# [Action item]
The lines to copy are those in the records below that hold the word "axis".

(Data extracted from a collection)
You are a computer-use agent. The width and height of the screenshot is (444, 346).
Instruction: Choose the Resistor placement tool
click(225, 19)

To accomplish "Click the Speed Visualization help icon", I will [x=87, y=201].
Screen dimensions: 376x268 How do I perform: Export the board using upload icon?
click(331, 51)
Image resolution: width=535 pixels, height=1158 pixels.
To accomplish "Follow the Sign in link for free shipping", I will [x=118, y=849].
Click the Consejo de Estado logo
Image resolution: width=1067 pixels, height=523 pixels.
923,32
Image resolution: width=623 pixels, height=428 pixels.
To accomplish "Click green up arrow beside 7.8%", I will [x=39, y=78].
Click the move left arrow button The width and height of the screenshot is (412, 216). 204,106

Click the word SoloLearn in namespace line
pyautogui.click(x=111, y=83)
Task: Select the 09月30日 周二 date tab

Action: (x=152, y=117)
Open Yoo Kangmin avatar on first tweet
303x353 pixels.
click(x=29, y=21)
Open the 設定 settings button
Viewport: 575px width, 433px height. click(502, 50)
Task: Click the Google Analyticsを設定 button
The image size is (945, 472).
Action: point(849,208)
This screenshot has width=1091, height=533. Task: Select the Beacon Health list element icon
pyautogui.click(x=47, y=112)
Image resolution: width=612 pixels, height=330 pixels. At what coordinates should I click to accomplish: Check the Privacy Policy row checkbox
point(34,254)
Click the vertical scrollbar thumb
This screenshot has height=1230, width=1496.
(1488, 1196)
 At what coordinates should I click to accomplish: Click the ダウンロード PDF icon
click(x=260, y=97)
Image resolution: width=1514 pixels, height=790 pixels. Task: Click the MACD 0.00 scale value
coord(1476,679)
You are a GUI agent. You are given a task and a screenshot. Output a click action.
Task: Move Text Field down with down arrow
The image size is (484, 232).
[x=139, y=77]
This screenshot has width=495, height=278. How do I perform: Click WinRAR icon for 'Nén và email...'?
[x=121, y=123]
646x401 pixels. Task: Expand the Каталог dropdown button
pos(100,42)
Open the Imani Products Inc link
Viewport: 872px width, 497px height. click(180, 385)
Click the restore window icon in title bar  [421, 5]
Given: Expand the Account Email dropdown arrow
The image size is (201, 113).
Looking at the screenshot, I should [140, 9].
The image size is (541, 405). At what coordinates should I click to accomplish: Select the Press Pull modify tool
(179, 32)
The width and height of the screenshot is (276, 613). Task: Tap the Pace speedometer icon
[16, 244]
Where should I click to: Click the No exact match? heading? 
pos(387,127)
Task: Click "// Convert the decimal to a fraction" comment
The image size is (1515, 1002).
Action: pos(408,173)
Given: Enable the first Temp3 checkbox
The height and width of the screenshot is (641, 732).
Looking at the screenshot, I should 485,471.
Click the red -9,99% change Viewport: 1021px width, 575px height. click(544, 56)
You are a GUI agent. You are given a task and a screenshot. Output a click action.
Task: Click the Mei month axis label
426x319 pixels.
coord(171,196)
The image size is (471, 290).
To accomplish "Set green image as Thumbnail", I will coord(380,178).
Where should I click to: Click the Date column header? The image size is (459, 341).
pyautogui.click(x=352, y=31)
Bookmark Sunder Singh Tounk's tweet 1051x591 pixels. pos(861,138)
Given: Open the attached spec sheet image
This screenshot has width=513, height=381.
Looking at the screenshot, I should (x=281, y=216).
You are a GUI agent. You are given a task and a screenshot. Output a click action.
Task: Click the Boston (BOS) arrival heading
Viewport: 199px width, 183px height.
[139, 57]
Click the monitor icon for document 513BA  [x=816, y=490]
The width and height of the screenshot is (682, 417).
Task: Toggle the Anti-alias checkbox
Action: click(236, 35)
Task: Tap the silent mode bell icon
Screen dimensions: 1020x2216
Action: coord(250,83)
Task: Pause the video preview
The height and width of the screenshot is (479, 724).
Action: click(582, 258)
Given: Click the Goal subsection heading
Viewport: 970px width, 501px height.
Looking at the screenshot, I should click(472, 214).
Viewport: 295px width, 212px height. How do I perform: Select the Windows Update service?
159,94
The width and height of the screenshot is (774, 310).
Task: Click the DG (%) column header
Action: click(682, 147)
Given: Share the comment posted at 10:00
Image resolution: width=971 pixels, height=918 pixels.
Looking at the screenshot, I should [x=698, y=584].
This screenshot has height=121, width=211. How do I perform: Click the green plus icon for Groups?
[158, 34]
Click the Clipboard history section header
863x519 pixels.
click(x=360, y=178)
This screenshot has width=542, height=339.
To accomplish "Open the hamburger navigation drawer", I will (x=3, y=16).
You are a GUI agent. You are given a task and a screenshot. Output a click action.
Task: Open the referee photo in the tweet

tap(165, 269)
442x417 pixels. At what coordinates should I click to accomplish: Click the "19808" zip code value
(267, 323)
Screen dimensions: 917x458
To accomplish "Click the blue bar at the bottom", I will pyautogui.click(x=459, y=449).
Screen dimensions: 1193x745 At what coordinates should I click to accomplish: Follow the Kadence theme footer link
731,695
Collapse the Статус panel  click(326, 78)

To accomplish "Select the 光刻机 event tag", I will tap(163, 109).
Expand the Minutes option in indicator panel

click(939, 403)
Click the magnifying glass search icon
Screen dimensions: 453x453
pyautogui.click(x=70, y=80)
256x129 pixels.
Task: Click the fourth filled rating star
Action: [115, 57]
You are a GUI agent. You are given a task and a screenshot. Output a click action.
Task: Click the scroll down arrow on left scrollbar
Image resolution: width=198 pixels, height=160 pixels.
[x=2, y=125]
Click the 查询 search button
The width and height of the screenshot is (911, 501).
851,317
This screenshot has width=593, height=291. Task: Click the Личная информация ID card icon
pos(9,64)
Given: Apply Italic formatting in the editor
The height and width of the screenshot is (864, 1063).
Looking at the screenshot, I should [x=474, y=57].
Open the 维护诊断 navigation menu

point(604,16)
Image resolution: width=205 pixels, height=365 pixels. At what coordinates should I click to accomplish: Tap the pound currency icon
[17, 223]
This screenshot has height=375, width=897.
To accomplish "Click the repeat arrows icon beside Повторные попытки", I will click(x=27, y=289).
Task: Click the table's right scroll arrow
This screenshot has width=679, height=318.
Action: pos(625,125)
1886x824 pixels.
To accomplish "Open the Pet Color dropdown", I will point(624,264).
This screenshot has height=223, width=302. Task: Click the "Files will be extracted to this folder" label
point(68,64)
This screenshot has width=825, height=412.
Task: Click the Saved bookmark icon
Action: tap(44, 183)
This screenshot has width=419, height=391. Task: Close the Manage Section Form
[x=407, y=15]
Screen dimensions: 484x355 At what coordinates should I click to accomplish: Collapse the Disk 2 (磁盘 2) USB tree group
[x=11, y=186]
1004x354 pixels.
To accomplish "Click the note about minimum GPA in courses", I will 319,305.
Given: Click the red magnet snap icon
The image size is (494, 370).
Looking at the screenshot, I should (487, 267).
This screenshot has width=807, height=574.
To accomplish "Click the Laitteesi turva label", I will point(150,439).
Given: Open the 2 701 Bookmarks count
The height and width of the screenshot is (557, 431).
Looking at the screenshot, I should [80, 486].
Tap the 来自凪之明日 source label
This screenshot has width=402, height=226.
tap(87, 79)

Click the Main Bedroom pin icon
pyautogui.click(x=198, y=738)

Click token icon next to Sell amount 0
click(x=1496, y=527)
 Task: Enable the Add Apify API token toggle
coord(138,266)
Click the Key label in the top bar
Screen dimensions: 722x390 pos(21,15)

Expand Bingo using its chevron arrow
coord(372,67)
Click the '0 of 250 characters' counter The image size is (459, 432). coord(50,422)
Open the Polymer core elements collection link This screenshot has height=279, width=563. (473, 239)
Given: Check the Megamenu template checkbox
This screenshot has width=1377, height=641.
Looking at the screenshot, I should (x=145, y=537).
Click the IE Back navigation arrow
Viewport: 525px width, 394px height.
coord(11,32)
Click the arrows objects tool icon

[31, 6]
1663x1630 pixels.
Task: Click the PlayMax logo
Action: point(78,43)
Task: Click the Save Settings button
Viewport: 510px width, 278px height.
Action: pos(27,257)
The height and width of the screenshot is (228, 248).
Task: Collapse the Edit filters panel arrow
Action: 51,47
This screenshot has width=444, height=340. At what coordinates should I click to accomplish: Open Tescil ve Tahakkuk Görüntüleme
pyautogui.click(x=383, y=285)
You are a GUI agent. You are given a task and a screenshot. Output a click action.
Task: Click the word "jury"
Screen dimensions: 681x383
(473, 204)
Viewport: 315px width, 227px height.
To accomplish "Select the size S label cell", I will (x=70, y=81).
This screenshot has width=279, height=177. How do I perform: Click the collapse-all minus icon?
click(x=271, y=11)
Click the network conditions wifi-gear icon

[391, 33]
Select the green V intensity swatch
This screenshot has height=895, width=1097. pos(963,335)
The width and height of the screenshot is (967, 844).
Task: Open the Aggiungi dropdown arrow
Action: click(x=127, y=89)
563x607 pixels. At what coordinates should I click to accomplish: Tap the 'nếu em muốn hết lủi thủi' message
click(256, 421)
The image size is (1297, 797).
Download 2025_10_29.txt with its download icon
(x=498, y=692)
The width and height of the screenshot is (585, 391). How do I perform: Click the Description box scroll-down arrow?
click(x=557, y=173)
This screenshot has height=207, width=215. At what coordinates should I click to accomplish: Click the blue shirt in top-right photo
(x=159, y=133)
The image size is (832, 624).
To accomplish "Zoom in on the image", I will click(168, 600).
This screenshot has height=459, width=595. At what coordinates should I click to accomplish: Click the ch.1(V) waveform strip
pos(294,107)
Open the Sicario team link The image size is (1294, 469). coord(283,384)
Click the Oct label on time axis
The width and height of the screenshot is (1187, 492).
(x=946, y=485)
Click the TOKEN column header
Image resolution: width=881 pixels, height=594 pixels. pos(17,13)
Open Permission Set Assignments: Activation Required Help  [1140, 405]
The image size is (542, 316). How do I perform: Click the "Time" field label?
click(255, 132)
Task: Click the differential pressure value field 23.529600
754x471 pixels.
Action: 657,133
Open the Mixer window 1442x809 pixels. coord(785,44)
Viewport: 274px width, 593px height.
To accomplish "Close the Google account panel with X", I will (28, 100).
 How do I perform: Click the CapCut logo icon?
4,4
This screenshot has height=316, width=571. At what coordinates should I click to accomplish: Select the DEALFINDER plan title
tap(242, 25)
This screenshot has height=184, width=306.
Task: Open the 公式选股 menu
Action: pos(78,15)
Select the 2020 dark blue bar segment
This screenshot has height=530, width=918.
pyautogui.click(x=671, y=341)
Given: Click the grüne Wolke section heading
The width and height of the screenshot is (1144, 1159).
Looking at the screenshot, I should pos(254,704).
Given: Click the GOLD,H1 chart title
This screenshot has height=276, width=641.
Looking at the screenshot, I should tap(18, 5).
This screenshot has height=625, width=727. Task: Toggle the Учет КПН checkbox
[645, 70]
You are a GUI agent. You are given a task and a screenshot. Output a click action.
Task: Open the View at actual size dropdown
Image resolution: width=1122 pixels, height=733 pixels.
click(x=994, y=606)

# [Written solution]
Task: Click the Mei month axis label
Click the Oct label on time axis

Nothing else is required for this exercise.